A obra de Simoa faz parte de um dos de seus projetos em que também retrata outras personalidades negras, tanto do passado quanto do presente. Para Blecaute, a arte deve contestar a linearidade da história oficial e hegemônica:
“Ressalto a importância de brigar por nossos imaginários imagéticos. Acredito que todo ato é político. Assim, antes de artista, sou um agente político que luta por uma narrativa que vai muito além da miséria e da luta, mas de prosperidade e abundância”.
Artista de Fortaleza resgata memória de Preta Tia Simoa.
Divulgação
Aline Furtado, também curadora da exposição “Anas, Simôas e Dragões: Lutas Negras pela Liberdade”, conta que o projeto relembra os 140 anos da Abolição da Escravidão no Ceará, celebrado em 25 de março. A ideia, segundo ela, é fazer uma reflexão crítica das datas que celebram conquistas negras e expandir o debate para além de março e novembro (Mês da Consciência Negra).
“Tinha um desejo e um entendimento de que a data era muito importante, mas que a gente precisava fazer uma reflexão crítica de como ela é tratada no Estado e do que ela reverbera para os nossos corpos. Muitas vezes, essa coisa da vanguarda, da alcunha da terra da luz, tudo isso é usado também contra as populações negras, colocando um discurso de negação que é: não existem negros no Ceará”, comentou ao g1.
Tanto a exposição quanto as outras programações em alusão ao dia 25 de julho têm o objetivo de celebrar as personalidades negras de forma feliz e positiva – fugindo da narrativa única de dor e sofrimento repassada ao longo dos anos.
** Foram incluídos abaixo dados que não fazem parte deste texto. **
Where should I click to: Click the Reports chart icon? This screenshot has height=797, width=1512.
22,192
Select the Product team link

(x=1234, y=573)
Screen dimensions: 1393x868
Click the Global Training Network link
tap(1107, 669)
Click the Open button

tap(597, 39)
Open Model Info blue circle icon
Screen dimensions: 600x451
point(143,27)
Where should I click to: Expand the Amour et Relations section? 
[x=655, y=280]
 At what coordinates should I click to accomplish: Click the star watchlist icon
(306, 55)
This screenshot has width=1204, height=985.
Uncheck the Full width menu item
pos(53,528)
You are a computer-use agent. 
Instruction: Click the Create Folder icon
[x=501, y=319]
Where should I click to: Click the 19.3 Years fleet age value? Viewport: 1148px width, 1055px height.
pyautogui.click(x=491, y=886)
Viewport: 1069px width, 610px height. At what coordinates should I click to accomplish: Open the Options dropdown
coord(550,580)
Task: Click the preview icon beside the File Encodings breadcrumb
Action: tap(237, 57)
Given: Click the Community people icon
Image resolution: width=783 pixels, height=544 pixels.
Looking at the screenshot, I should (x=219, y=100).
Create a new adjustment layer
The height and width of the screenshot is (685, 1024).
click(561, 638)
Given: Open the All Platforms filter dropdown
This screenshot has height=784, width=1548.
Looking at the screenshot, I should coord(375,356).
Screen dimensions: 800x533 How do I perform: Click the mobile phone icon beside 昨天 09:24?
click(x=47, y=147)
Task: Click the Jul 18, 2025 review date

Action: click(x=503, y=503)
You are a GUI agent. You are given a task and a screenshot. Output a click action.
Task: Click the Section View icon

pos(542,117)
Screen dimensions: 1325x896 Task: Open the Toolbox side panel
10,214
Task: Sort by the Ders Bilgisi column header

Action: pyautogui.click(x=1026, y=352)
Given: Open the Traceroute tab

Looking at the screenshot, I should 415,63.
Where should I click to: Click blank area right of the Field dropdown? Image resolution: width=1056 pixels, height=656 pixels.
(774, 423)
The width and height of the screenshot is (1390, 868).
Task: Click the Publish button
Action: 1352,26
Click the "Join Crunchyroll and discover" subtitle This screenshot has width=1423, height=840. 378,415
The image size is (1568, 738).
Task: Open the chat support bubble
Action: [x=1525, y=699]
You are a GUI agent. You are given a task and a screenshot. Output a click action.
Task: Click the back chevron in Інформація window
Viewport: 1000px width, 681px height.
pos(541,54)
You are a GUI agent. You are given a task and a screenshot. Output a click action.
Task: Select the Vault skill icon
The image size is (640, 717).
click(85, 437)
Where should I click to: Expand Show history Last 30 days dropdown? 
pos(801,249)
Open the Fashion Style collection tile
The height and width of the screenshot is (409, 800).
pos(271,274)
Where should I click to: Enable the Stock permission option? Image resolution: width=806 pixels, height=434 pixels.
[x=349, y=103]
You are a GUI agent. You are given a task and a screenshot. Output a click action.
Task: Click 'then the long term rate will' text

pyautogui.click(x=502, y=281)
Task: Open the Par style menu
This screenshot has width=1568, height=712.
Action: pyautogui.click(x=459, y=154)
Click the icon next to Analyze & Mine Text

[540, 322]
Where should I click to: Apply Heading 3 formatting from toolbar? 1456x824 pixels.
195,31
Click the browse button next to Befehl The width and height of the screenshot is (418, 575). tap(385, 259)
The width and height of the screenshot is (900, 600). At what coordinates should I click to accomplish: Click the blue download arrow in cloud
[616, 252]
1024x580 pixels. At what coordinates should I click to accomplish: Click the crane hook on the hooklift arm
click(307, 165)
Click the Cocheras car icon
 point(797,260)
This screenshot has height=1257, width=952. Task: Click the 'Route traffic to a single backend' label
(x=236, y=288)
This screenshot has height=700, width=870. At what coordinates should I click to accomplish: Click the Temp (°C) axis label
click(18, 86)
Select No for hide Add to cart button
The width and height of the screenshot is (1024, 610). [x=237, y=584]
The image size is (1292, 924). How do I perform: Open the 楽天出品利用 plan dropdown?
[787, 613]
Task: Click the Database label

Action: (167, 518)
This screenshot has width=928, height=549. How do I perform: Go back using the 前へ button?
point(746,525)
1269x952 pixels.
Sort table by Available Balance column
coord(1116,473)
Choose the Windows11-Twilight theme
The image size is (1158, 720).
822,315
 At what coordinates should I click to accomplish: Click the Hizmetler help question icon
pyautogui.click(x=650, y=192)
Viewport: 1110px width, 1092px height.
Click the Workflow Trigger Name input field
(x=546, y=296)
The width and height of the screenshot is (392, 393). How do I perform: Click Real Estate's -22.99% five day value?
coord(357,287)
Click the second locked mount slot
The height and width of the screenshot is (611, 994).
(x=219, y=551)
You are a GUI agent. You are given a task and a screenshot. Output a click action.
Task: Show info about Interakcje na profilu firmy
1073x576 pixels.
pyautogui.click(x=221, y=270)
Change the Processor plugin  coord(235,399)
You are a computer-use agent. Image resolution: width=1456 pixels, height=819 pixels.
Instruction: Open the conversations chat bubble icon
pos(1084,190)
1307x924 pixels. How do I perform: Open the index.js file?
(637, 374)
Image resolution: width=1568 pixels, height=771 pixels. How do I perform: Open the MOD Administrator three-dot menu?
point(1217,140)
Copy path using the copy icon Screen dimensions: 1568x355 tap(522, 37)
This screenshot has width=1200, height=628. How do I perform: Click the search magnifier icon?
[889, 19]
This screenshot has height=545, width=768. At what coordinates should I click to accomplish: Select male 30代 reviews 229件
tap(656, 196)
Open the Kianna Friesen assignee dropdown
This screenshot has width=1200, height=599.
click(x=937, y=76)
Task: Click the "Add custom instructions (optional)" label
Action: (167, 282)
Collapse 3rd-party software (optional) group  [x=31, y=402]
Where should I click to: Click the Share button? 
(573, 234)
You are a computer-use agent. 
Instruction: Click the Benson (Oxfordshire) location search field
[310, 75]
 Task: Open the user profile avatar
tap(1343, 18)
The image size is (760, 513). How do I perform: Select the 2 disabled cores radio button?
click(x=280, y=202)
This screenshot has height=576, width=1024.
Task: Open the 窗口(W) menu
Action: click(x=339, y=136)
As pessoas negras sempre tiveram um papel relegado ao esquecimento. É como se elas não tivessem existido dentro dessa dinâmica de resistência e de luta por liberdade. A narrativa oficial e a história tratam isso numa outra perspectiva. Tudo que a gente lê sobre a abolição no Ceará, tem um protagonismo branco. A única figura que rompe nessa historiografia oficial é o próprio Dragão do Mar. Todas as outras figuras e personagens ficaram relegadas ao esquecimento. Como vamos emancipar essas histórias?
📌 Programação
Confira a programação gratuita que celebra o Dia Nacional de Tereza de Benguela e da Mulher Negra e o Dia Estadual da Preta Tia Simoa no Museu da Cultura Cearense (MCC) e no Museu de Arte Contemporânea do Ceará (MAC-CE):
No dia 27, às 15h30, na Varanda dos Museus, o MCC realizará a vivência educativa “No Arrasta-pé do Forró Ancestral”, com o bailarino e professor Éder Soares. Herdeiro de um legado forrozeiro familiar, é a terceira geração da família e foi quem didatizou a metodologia nomeada de Forró Ancestral.Com acesso livre, a participação é gratuita mediante inscrição via formulário disponibilizado pelo museu ou na administração do MCC.
No dia 28 (domingo), entre 13h e 18h, o MAC-CE traz mais uma atividade em alusão à efeméride do dia 25, e que marca o encerramento da exposição “Anas, Simôas e Dragões: Lutas Negras pela Liberdade”. Na programação, música e proposições interativas com artistas, entre as quais uma oficina de colagem e fotografia para a criação de poéticas racializadas, com Alexia Ferreira, trancismo do estúdio Nzinga, campeonato de videogame, som com DJs e fala pública de Hector Isaias sobre “Expografia como jogo de (des)montar em ‘Anas, Simôas e Dragões: Lutas Negras pela Liberdade’”.